▶

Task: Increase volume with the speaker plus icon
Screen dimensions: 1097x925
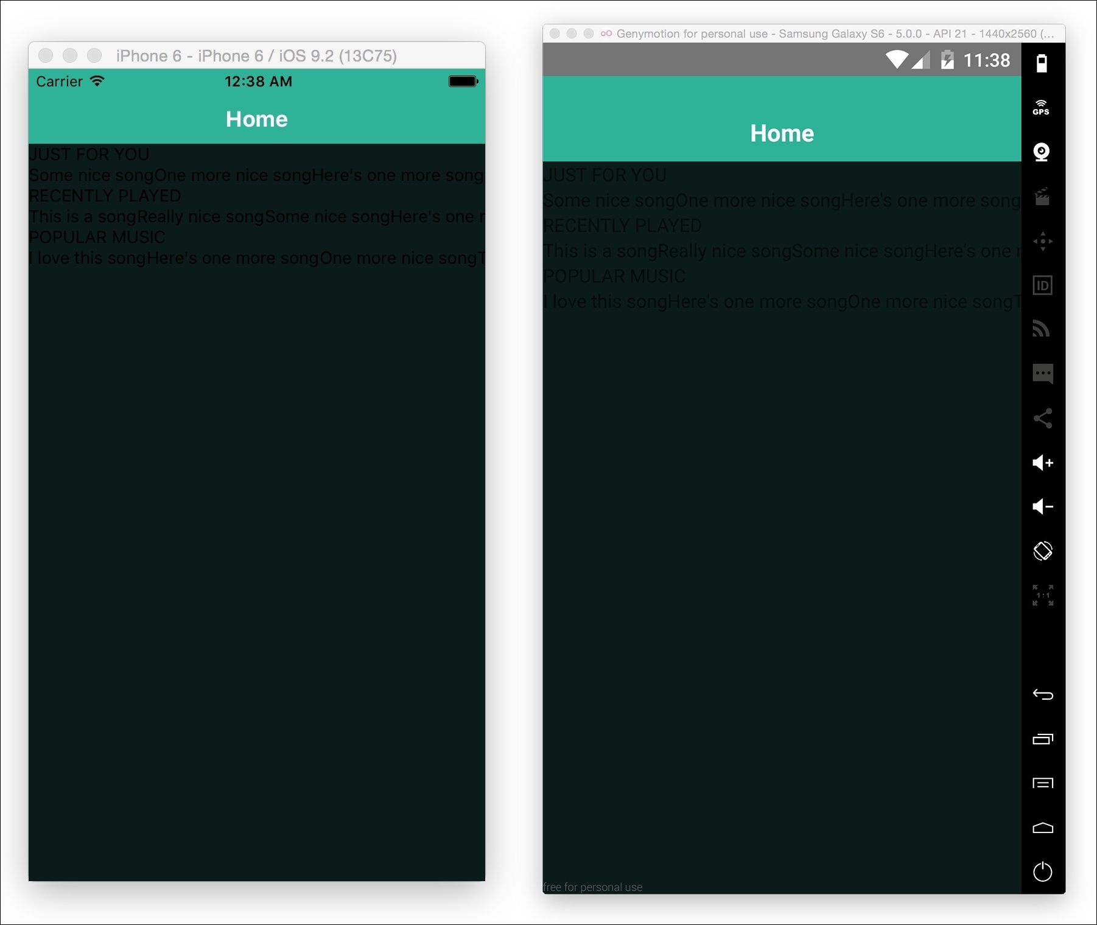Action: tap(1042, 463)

◀
▶

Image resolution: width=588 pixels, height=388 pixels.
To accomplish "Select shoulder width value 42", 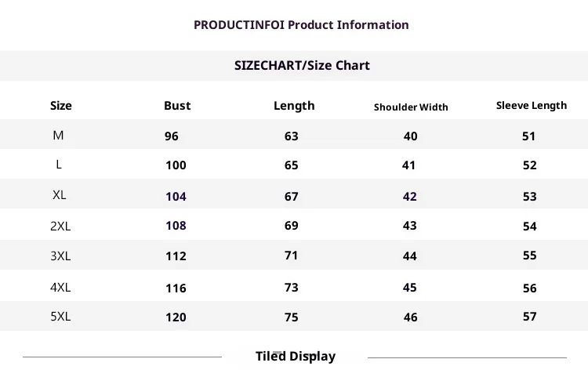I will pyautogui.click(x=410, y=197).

◀
▶

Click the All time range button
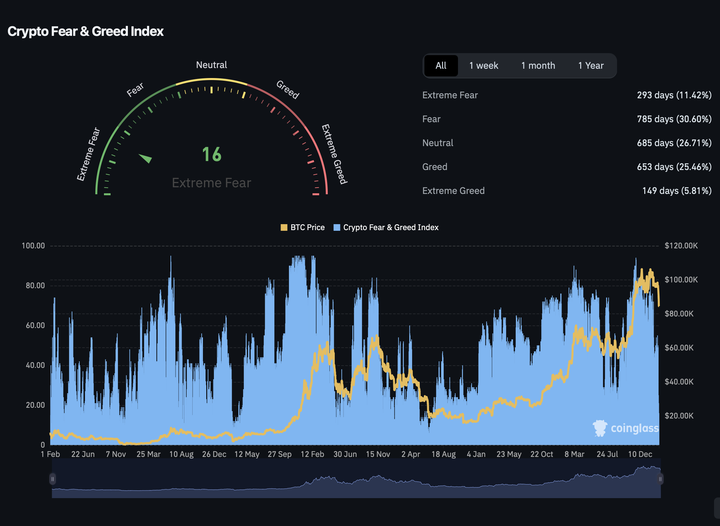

◀

## Exercise objective
Convert the records from the line with "Task: Increase volume" up to and including the line with "Action: tap(1042, 463)" into a two-column CSV with the columns instruction and action, one row per record, putting each field in quotes and replacing line breaks with spaces. Leave the pictures out.

## Output below
instruction,action
"Task: Increase volume with the speaker plus icon Screen dimensions: 1097x925","Action: tap(1042, 463)"